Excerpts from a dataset
►

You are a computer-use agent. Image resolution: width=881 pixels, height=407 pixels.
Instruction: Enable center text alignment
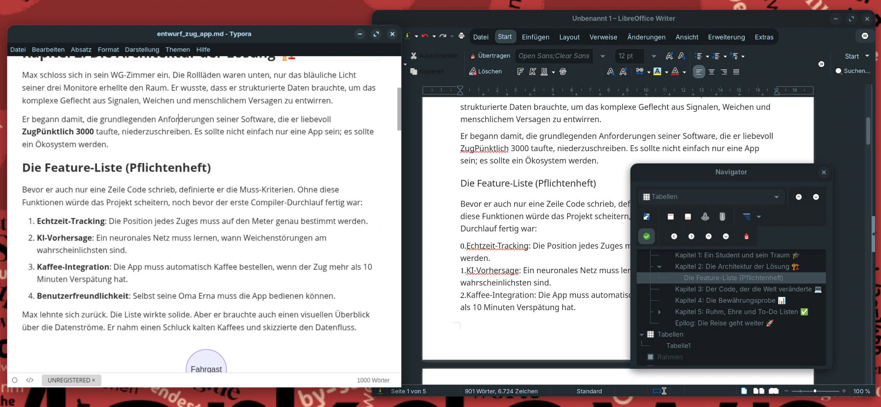pyautogui.click(x=711, y=72)
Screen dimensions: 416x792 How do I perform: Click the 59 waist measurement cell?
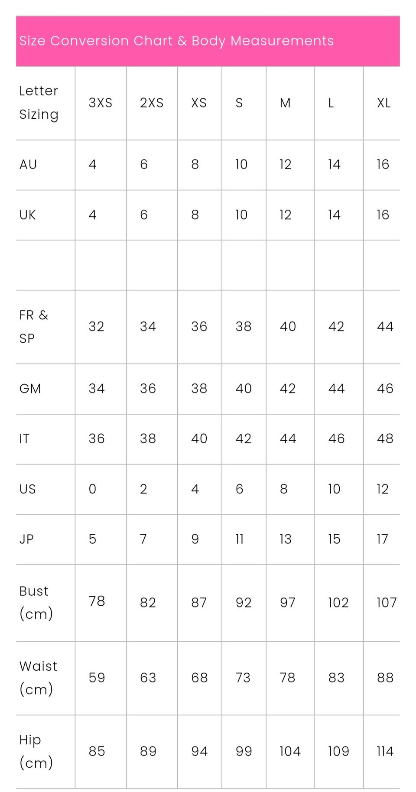(97, 678)
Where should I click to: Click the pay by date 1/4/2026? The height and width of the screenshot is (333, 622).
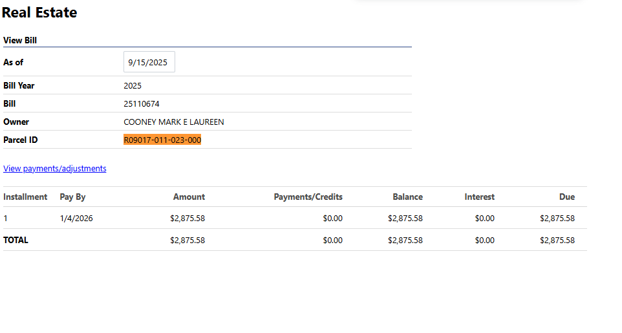pyautogui.click(x=76, y=219)
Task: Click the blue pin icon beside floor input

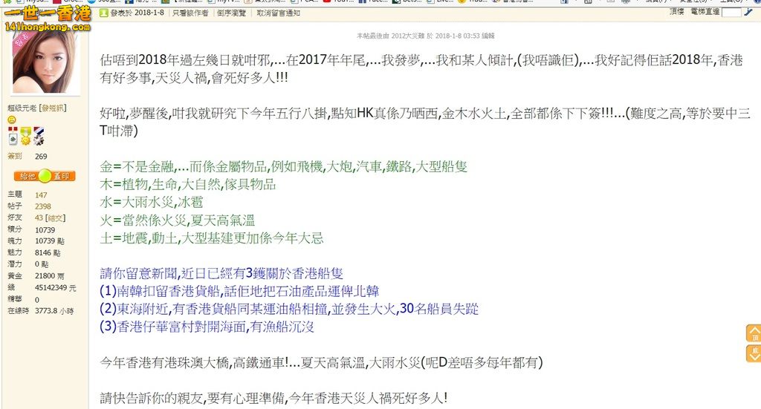Action: 748,13
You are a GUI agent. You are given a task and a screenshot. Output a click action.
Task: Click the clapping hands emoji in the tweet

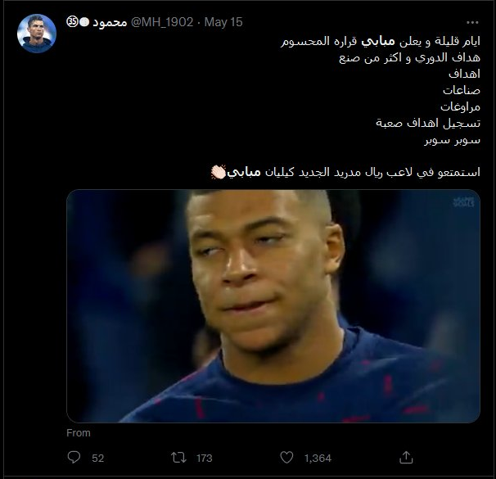[x=219, y=172]
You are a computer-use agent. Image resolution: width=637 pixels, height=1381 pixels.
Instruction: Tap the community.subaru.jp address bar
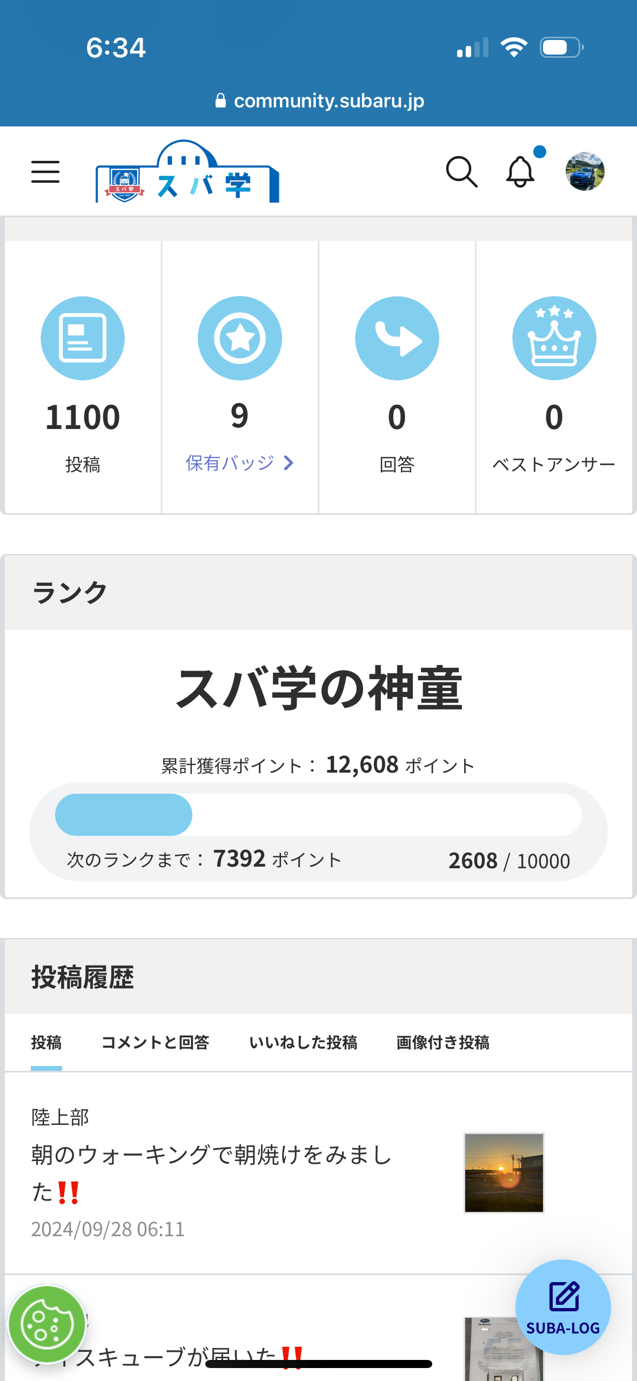tap(319, 100)
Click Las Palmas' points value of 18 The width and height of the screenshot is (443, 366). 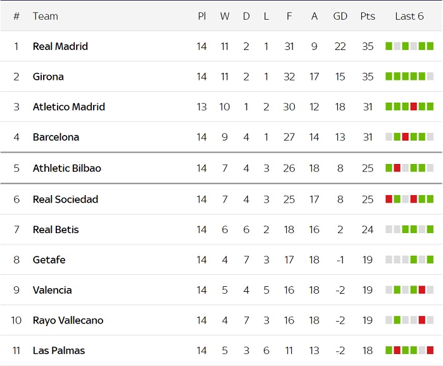point(368,351)
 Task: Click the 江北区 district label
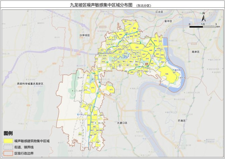(159, 12)
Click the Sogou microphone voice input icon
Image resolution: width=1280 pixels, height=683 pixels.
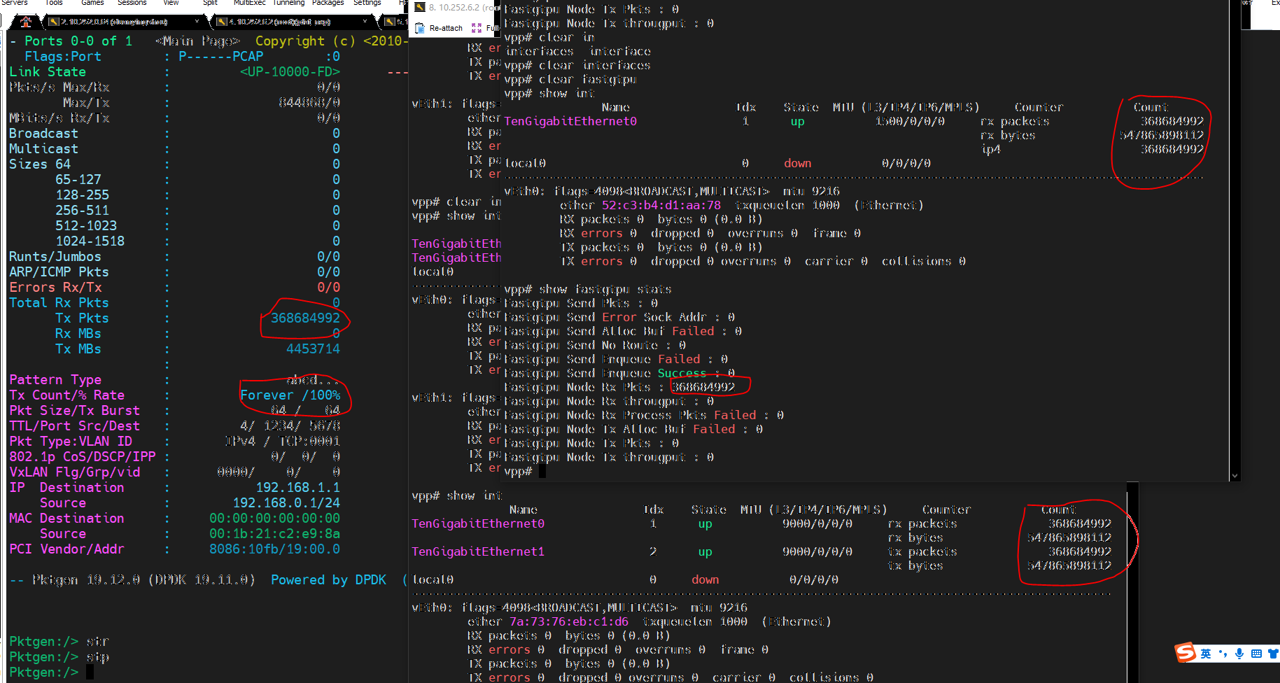(x=1239, y=654)
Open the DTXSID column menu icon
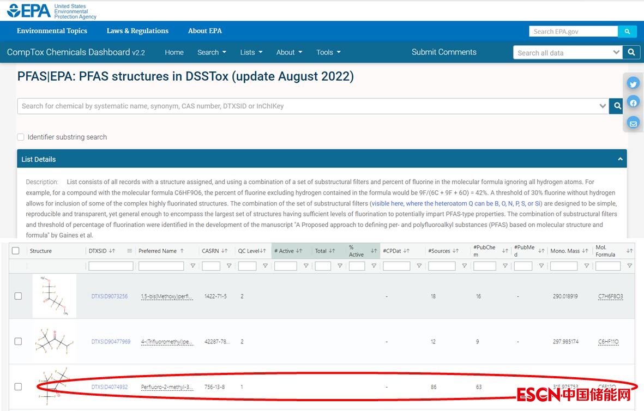Viewport: 644px width, 411px height. tap(129, 251)
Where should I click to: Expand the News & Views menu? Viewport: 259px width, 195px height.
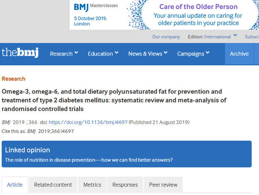(x=148, y=54)
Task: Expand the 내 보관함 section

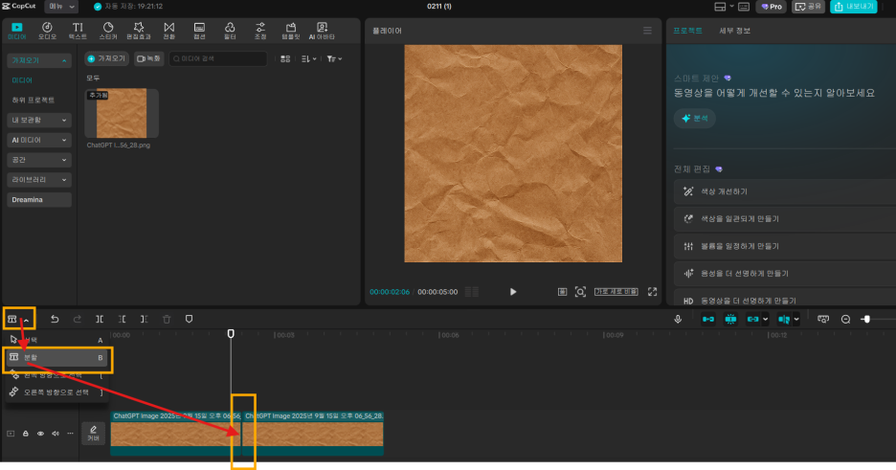Action: tap(38, 120)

◄

### Required action
Copy out the lines above with "computer" in them.

### Answer box
You are a computer-use agent. Image resolution: width=881 pixels, height=407 pixels.
You are a computer-use agent. Image resolution: width=637 pixels, height=1381 pixels.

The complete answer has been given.